Process: FAILURE (the unused, the unpublished, the forgotten t-shirt designs)

Shit happens. Sometimes with some projects, stuff just doesn’t work out and they never see the light of day. In this blog entry I’m going to explain the process for these unused vector t-shirt designs.

Thethiliacraft’s ( second t-shirt design

1. Inspiration: During this time (mid 2015), I was on a “book cover design” book binge, and stumbled upon a book called The Art of American Book Covers by Rochard Minsky. While it’s not a very large book, it’s very dense in concepts and ideas. One of the covers that caught my attention was the cover for a book called “The Loom of Destiny”. I loved how classy the graphic elements played with each other on the page, and so I thought I could reproduce something similar for Thethiliacraft’s newest t-shirt.

2. The Sketches



3. The Renders: So unlike most of illustrations, this design needed to completely vectored.

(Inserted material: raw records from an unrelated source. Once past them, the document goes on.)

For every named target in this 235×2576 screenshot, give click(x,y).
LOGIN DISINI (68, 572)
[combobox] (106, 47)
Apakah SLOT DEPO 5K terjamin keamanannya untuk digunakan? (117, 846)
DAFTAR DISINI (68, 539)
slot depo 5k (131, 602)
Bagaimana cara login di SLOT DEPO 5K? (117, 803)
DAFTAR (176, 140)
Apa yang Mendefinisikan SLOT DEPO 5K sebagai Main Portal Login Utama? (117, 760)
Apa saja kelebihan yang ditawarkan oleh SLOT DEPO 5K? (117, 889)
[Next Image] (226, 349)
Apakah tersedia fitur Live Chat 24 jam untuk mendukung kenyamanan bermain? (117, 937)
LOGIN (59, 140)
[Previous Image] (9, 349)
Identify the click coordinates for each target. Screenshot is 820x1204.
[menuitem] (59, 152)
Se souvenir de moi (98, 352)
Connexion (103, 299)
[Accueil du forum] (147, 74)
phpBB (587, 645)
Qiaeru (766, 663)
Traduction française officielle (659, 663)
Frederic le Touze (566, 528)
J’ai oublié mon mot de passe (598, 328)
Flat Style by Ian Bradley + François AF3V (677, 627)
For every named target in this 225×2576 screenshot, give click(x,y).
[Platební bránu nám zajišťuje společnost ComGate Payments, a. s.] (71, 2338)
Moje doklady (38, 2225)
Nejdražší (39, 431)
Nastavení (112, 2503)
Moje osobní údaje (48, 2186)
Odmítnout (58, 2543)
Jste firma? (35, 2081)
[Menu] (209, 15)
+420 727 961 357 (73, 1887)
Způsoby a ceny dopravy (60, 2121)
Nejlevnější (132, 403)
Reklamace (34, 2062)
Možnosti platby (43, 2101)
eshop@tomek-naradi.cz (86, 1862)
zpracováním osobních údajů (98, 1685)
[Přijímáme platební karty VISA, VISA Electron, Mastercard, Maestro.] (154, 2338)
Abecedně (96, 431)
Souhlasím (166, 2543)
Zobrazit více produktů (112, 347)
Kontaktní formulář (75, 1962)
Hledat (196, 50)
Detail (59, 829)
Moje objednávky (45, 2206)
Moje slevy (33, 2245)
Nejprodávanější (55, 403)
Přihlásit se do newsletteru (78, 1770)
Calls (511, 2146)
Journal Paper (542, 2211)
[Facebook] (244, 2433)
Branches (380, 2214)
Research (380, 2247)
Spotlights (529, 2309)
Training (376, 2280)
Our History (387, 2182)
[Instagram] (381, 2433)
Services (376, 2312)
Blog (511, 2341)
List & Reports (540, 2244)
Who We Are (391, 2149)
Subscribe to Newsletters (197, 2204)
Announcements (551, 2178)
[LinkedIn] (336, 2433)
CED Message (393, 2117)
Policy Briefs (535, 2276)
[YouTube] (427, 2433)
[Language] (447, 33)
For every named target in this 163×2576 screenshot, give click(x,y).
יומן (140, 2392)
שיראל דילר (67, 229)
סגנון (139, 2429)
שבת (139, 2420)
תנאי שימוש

Once it got to this point, I was starting to feel like it wasn’t going to work. It was too much content and I was too ambitious. Thethiliacraft took some of these jpgs and ran them by her closest fans, and there was an overall lackluster reception. While I liked the rendered versions, I can definitely see why her fans weren’t too hot for it.

Bashurverse’ t-shirt design

After the success of Thethiliacraft’s first t-shirt campaign, the popular stream Bashurverse contacted me about doing a shirt design for him. I was very intimidated at first – the guy had over a million youtube subscribers at the time – and I felt a daunting weight on my shoulders to make this design perfect. He had only a few specifications, and so I had a lot of creative freedom. I had to mention his melon army, and he had requested that I use his girlfriend as the model for the design’s protagonist.

1. The concept: prior to even putting pencil to paper, I knew roughly what I wanted.  So it was easy to compose this digital sketch, using Photoshop.

2. The Inking

3. The Render: So unlike my other illustrations, I decided to fully render and make everything perfect strictly in Adobe Illustrator. In essence, I had to teach myself how to do the same rendering tricks (I’d been using forever in Photoshop) on a completely different platform.

The internet is a wonderful thing for learning software; I quickly learned how to properly texturize, how to image trace specific areas, and how to halftone screen.

The internet is a wonderful thing for learning software; I quickly learned how to properly texturize, how to image trace specific areas, and how to halftone screen.

Shortly after completely and submitting this design to Bashurverse, he unfortunately got himself involved in an internet scandal (that I won’t get into here, but you should definitely google it), and that pretty much killed any chance of it being printed.

 When designs don’t end up being used, you feel pretty shitty. If you have the same sort of sentiment as me towards art, you’ll understand the pain I feel whenever I sink a lot of time into something and it’s thrown out. Fortunately for me, I have a strong group of encouraging people who keep me positive in moments like this. Ultimately, I try to learn as much as I can and try not to waste any opportunity - no matter how small.

When life gives you lemons, squeeze out the acid into a rag, wash off your canvas, and fall in love again.